The yard was a low stone square with a fence of carved totems and an ancient Pandaren sitting cross-legged on a mat with a cup of tea. Bald on top. Grey everywhere else. Hands like he'd spent a long time losing arguments with metal. No hammer anywhere.
"You are the chestplate," he said.
"I'm a Pandaren. The chestplate is a separate thing. Very important distinction."
"Set it down. Biggest to smallest."
She laid out the helm, the shoulders, the chestplate, the bracers, the belt, the gloves. The smith walked the row without touching anything, leaned over the chestplate, and clicked his tongue at it.
"This one has never been asked its name," he said.
"It's a chestplate."
"You've been wearing a polite stranger. That's why it sits wrong on your shoulders. You've been asking a stranger to catch axes for you."
"So I introduce myself?" Mei Lin said. "Hi, chestplate, I'm Mei Lin, I like lightning and long walks through exploding villages?"
"Close enough. I'll talk. You listen. And no jokes about introducing yourself to the boots. They can hear you, and they have feelings about it."

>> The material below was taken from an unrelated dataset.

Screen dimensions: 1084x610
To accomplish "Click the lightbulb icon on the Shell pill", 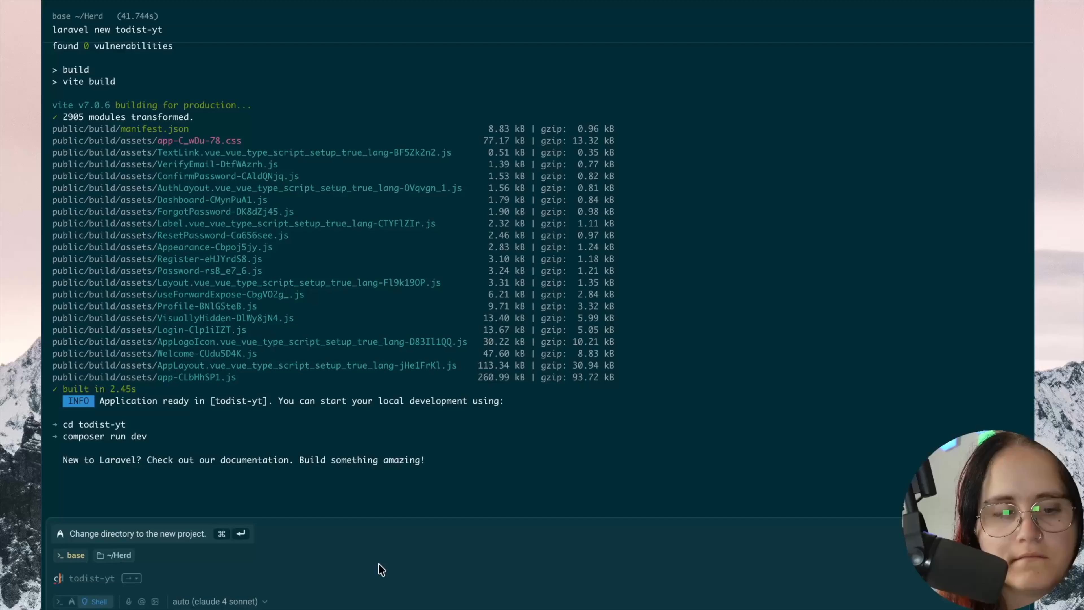I will [85, 601].
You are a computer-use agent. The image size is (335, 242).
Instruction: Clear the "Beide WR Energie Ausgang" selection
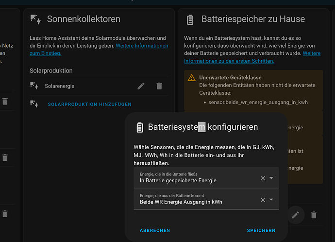tap(263, 200)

"I was going to make that joke."
"I know."
He put both hands flat on the chestplate and talked to it in a sideways mutter she couldn't follow. At some point he said her name out loud. A thin blue shiver ran along the edge of the plates where they overlapped, and the metal settled into a shape it hadn't quite sat in before.
She did not say thank you to her armor. She had her limits.
He did the shoulders, the helm, the bracers, the belt, the gloves. Did not rush. When he was done he looked tired the way a man looks tired after a long afternoon of fishing a river he knows well.
"There," he said. "The chestplate knows its name."
"What's its name?"
"That's between you."
"That's a deeply unhelpful answer."
"You're welcome."
She pulled the armor back on. It sat differently. Not lighter or heavier. Present. Like it had agreed to be there.
"What do I owe you?"
He nodded at her air totem, which had planted itself in the corner of the yard without her putting it down, and which had been humming at his fence of totems since she'd walked in.
"Leave the totem an hour. Mine haven't had company in a while."
"My totem has been gossiping with yours."
"Since the moment you arrived."
"I'd like them to finish their conversation."
"So would I."
She left it for two.
When she picked it back up it was warmer than when she'd set it down. She did not ask him what they'd talked about. She had a reasonably strong feeling it had been her.
"Tell me they said nice things."
"I don't lie to paying customers."
"We are very close now, you and I."
He almost smiled. That was enough. She walked back down the river road wearing armor that had been introduced to her, and her totem spent the walk humming to itself, apparently pleased with its new friends.